27 de agosto de 2017

Un fin de semana escribiendo

Se termina el fin de semana y cada vez que ello sucede uno piensa, invariablemente, en el día siguiente. En rigor de verdad, siempre proyectamos, pero cuando se trata del lunes lo hacemos con mayor intensidad: cómo planificar el trabajo, encontrarle la vuelta para que el tiempo nos rinda lo mejor posible. Es sabido las distintas sensaciones que trae consigo un domingo: lo más jóvenes duermen hasta tarde y se recuperan de la resaca del día anterior, hay otros que desde temprano van preparando todo para el asado o el almuerzo familiar. 

Insisto en que escribir, por placer, es la mejor terapia. Hoy dejé de lado mis prejuicios y terminé mi segundo cuento, entre otros tantos borradores que tenía.

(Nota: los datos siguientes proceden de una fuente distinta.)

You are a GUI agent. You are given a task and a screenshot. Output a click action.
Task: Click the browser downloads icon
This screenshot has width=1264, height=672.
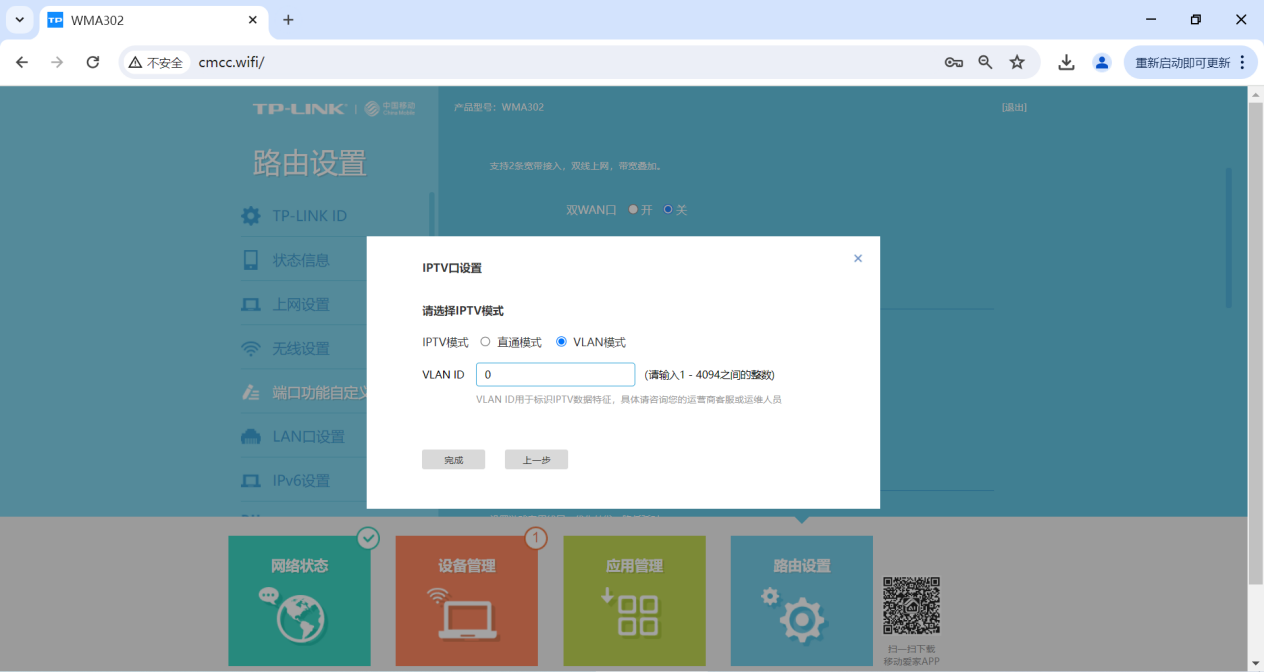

No estoy 100 % conforme con el resultado, pero lo voy a pulir y dar forma definitiva y recién entonces lo publicaré en algún lado. Sólo por darme el gusto de ver que el esfuerzo literario valió la pena. 

Por otra parte, todos saben que escribir (o redactar) es parte de mi vida, me dedico a esto, de manera que quise incursionar en la ficción, en la literatura misma, con total humildad, sabiendo de antemano que recrear determinados diálogos o situaciones no es sencillo. Mi hermano, que tiene varios libros publicados, lo hace con otro nivel, pero además aborda temáticas que no son las que a mí me entusiasman del todo. Pienso que es importante conocer tus limitaciones, tal es mi caso, pero proponerte derribarlas. Quizás lo mismo les sucede a cantantes que nunca han compuesto una canción y sin embargo tienen éxito comercial, como Baglietto.  

Por lo general, como hace rato leo ensayos políticos y no novelas, he perdido el uso de los recursos de los grandes escritores. El último libro que leí completo fue "Una sombra ya pronto serás", del gran Osvaldo Soriano. Pero si la lectura fue de principìo a fin, fue porque la prosa de Soriano me atrapó, algo que no siempre ocurre. Una pena que se haya ido tan pronto de este mundo. Así las cosas, hay que desterrar mitos y pensar que para ser un gran escritor tenés que haber leído a Shakespeare, Joyce, Proust, Borges, o tantos otros. Fontanarrosa, para muchos, no está en el podio de los grandes literatos argentinos, que lo consideran demasiado "mundano", pero a mi criterio es excepcional. Ironías de la vida. Punto final.